The first module of this series is China’s Take on socialism. You will develop an understanding of the prevailing mindset of the Chinese people when Socialism arrived and develop an appreciation for how a socially developed and sophisticated society like China could fall prey to socialism’s so-called charms. In this module we will also dispel misnomers about socialism created by manipulative semantics and deceptive re-definitions. We will also back up our premise that China’s was the purest form of Socialism ever implemented. And, we’ll establish China’s starting point with socialism for this course.
Let’s first define our terms. We’ll do this by considering the thoughts of two knowledgeable experts on the subject. American novelist, philosopher and refugee from Russian Communism, Ayn Rand, who spent her life advocating individualism and laissez-faire capitalism, said: “There is no difference between communism and socialism, except in the way of achieving the same ultimate goal. Communism proposes to enslave men by force, socialism by voting. It’s the same difference between murder and suicide.” And in case one might still see some daylight between Socialism and Communism, author Will Spencer observed: “Socialism is communism before it gains total power; communism is socialism after it gains total power.”
So, why is this series entitled China’s More Perfect Socialism. Well, just as someone could point out imperfections with our Union here in the United States, someone could also point out imperfections with China’s implementation of Socialism. Therefore, whereas the United State’s More Perfect Union is as good as it gets for humanity, China’s More Perfect Socialism is as good as it gets for socialism. The objective here of course to remove the discussion from a theoretical exercise and keep it in the realm the practical, or realistically implementable.
China’s experimentation with Socialism was unique, with perhaps only Cambodia’s “Killing Fields” coming in a close second in terms of fanatical purity of implementation. But China is…not Russia. The Russian civilization has only been around for the past thousand years or so. Nor is it Cuba, only half that time. Nor Nicaragua nor Venezuela. China has been for the most part unified and self-governing continuously for the past 5,000 years. It has a unique cultural DNA from that of the west. And is a complex, sophisticated and highly structured society. The result was a social cohesiveness and obedience to authority that played an important role in getting the entire country to lurch from one direction to another in its efforts to impose socialism. There were no half-measures in China’s socialism. China’s independence too made it an ideal petri dish for Socialism. China has the capability for self-sufficiency: they are tech capable and have developed some of history’s greatest inventions. And, considering its massive land area China to a large degree did socialism on it own—as opposed to say Cuba, that has outsized influence from the USA and Russia’s cold war, or Venezuela needing outside entities to run its oil production. No, China did socialism without outside influence for the most part, and was ruthless and single minded in its implementation, and took 30 years to do it. China was therefore Socialism’s best chance.
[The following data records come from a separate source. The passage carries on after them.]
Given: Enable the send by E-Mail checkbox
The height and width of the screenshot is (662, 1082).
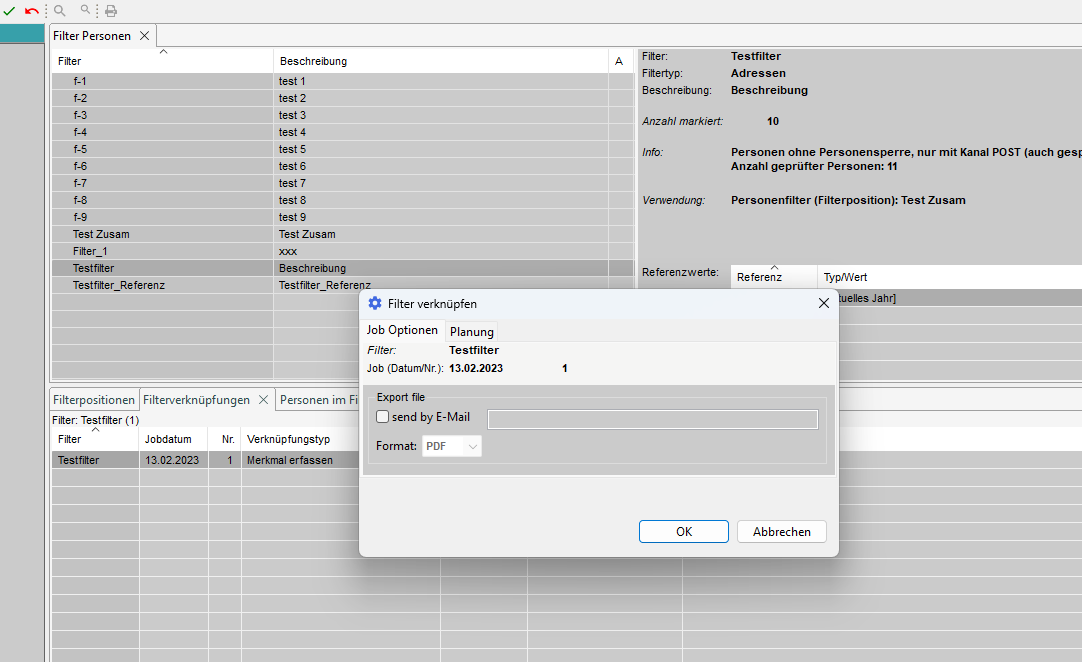Looking at the screenshot, I should (x=383, y=417).
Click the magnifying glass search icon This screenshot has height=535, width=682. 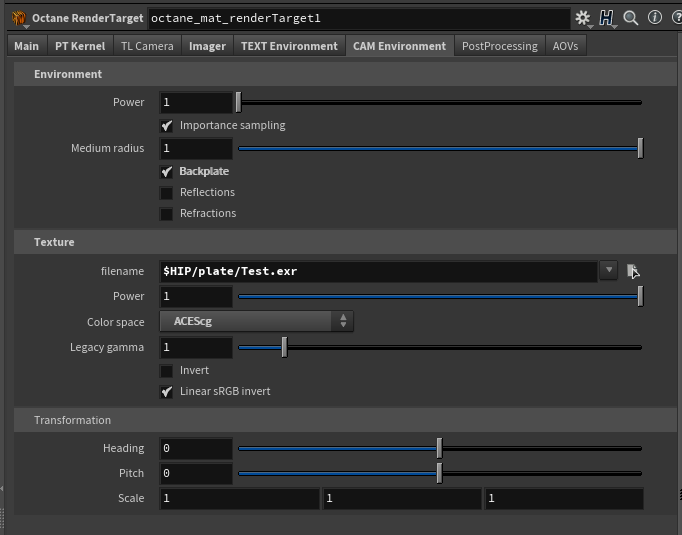tap(631, 18)

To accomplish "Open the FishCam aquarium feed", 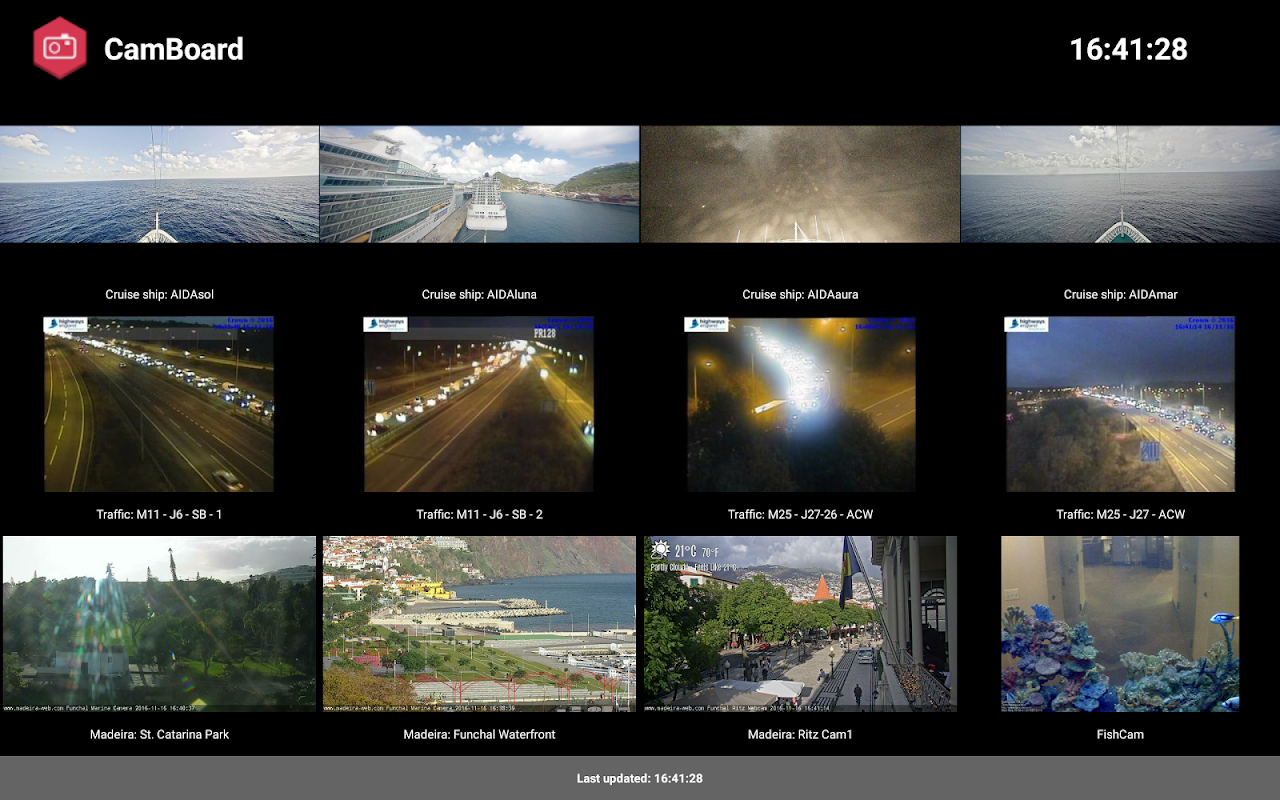I will [x=1120, y=624].
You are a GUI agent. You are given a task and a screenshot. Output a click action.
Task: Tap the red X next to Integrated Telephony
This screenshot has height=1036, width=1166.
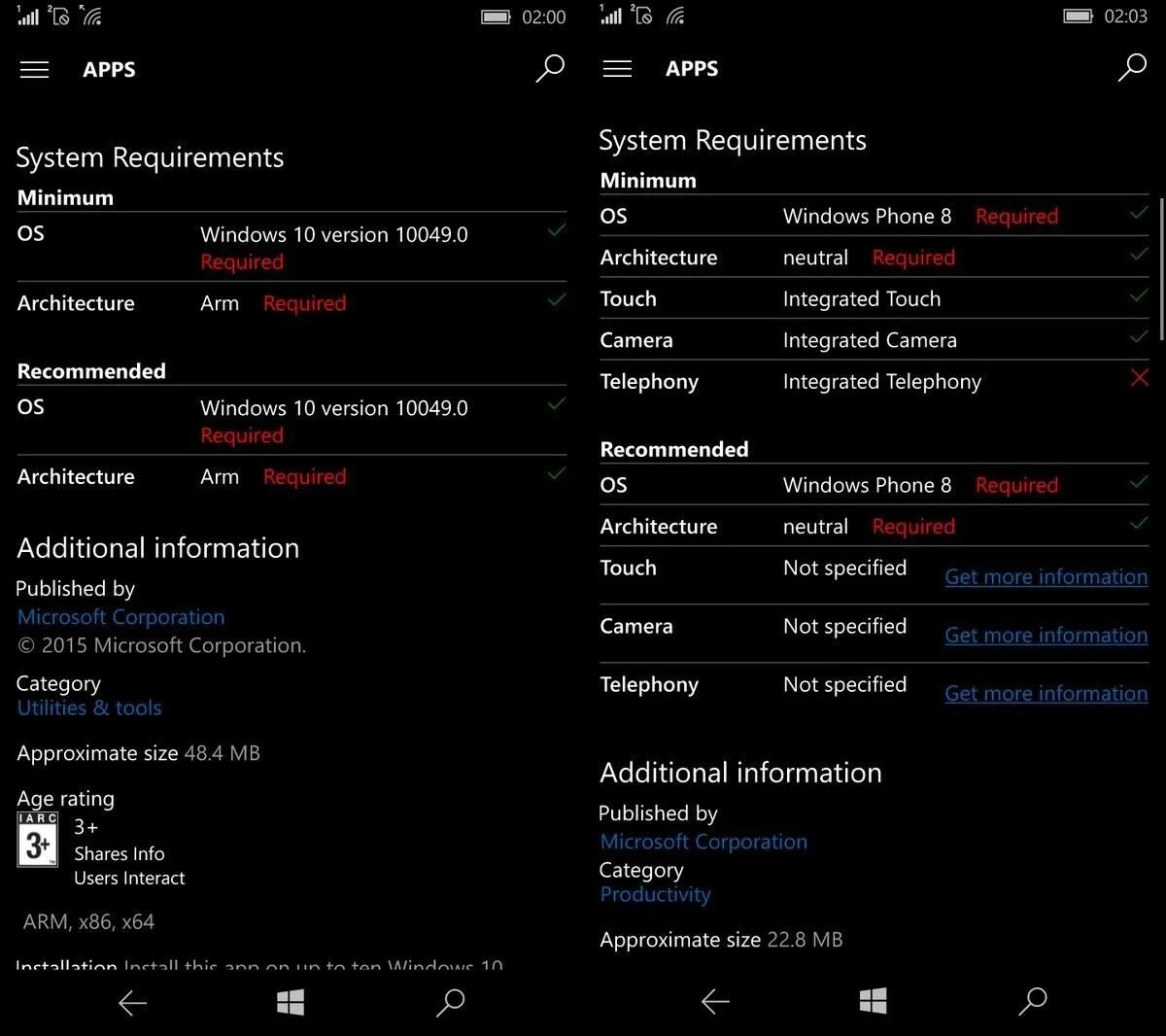point(1139,378)
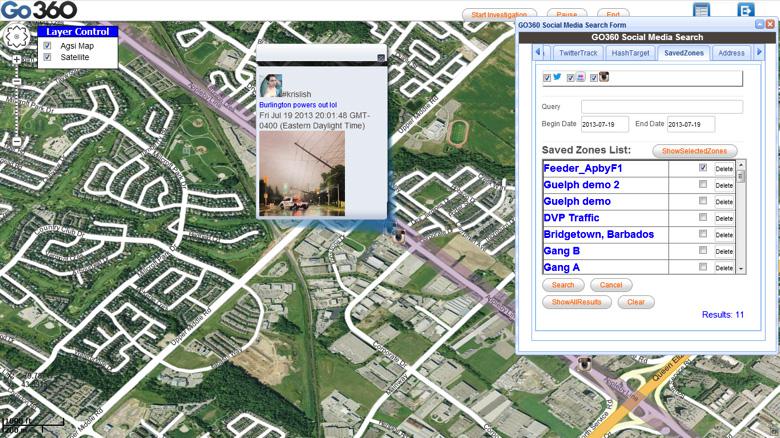Click the Instagram marker on the map
780x438 pixels.
coord(399,237)
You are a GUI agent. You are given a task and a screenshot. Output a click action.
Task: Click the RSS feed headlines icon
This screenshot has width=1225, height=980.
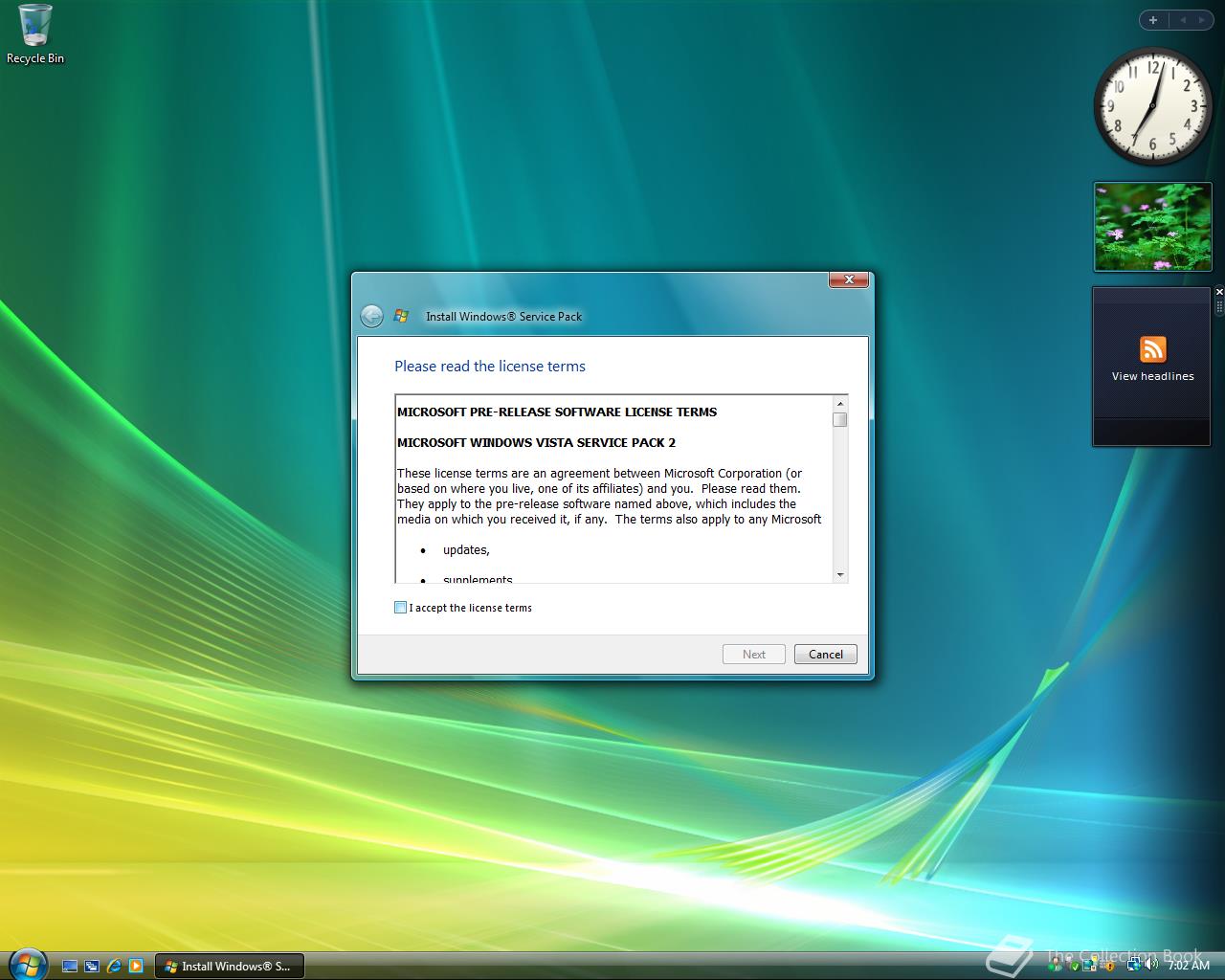pyautogui.click(x=1152, y=348)
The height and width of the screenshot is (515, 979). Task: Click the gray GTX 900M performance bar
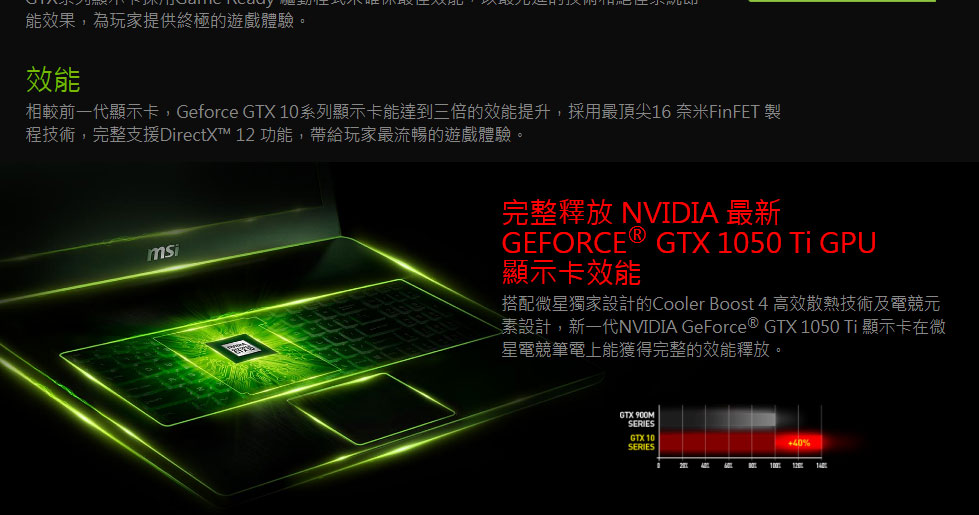coord(717,418)
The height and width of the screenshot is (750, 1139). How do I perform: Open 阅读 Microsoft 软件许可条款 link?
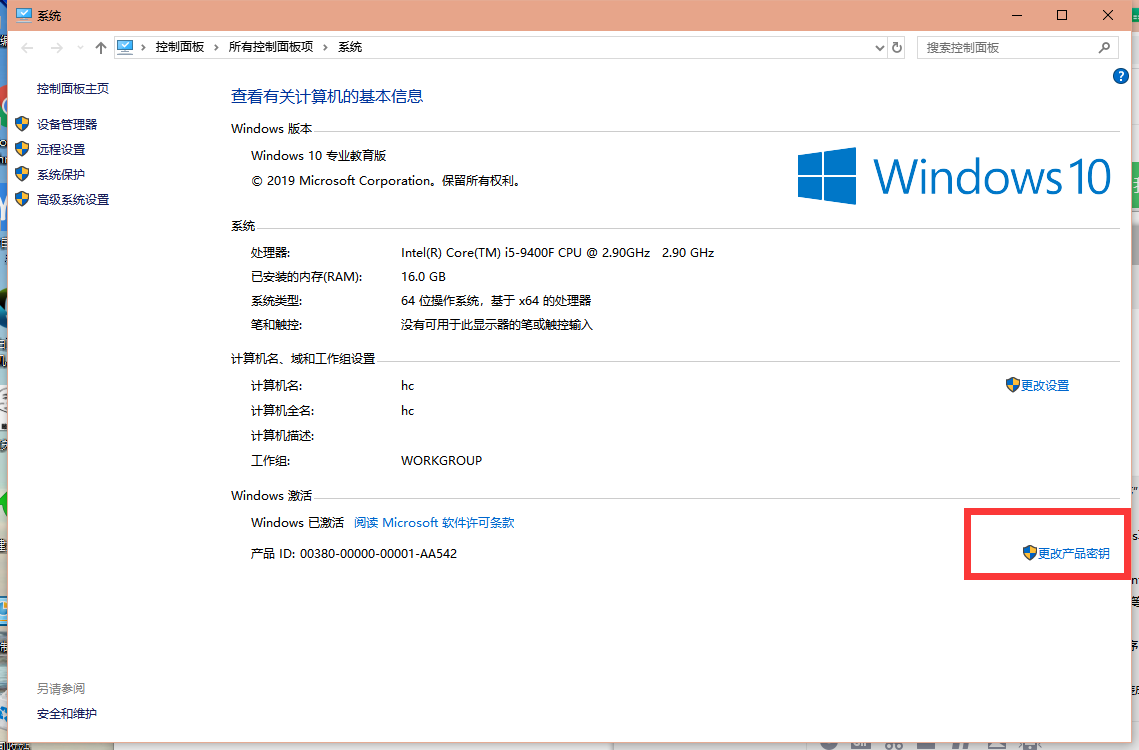(434, 522)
It is difficult for many of us to understand why a highly sophisticated, refined and ancient society like China would allow such a foreign idea like communism to so virulently infect its society – especially among people known for their entrepreneurialism. But to understand why, it is necessary to put yourself in the place of the average Chinese person in the 1940s. The “War Against Japanese Invasion,” what the Chinese call World War II, began 4 years before Pearl Harbor and the Chinese people’s death, destruction and suffering was on par, and in many ways surpassed that of the Russians. China’s death toll during WWII was close to 20 million people. The Japanese occupation was as brutal and cruel as anything that happened in Europe. And was one of the first proving grounds for germ warfare: the Japanese Army’s UNIT 731 weaponized plague and other horrendous diseases killing off entire swaths of the Chinese Population. Its live vivisections on conscious men, women and children, and biological experimentation on live human subjects is one of history’s darkest chapters. In 1945 China was a starving, brutalized and traumatized as a nation. But sadly, for China, it would be a journey from the ashes of one war back into the flames of another.
The Chinese civil war between the Nationalists and Communists began in 1927. This war never stopped, though it went into a partial hiatus during World War II. But once the Japanese surrendered the Nationalists and Communists were back at it, and that war didn’t end until 1949. The Communists won and by the time it was over the Chinese had endured 22 years of continuous war in their homeland.
So the 1950s…and the Communists…offered a new era of hope and change for the Chinese people. Many Chinese had only known war their entire lives and the promise of any change indeed brought hope. Everything was going to be different: this was a people’s revolution, after all, and the party promised to put the welfare of the people first. And the kind of change that the Communists promised was no less than a fundamental transformation of China: a refrain that was recently heard here in the United States, which we will cover in Module 2.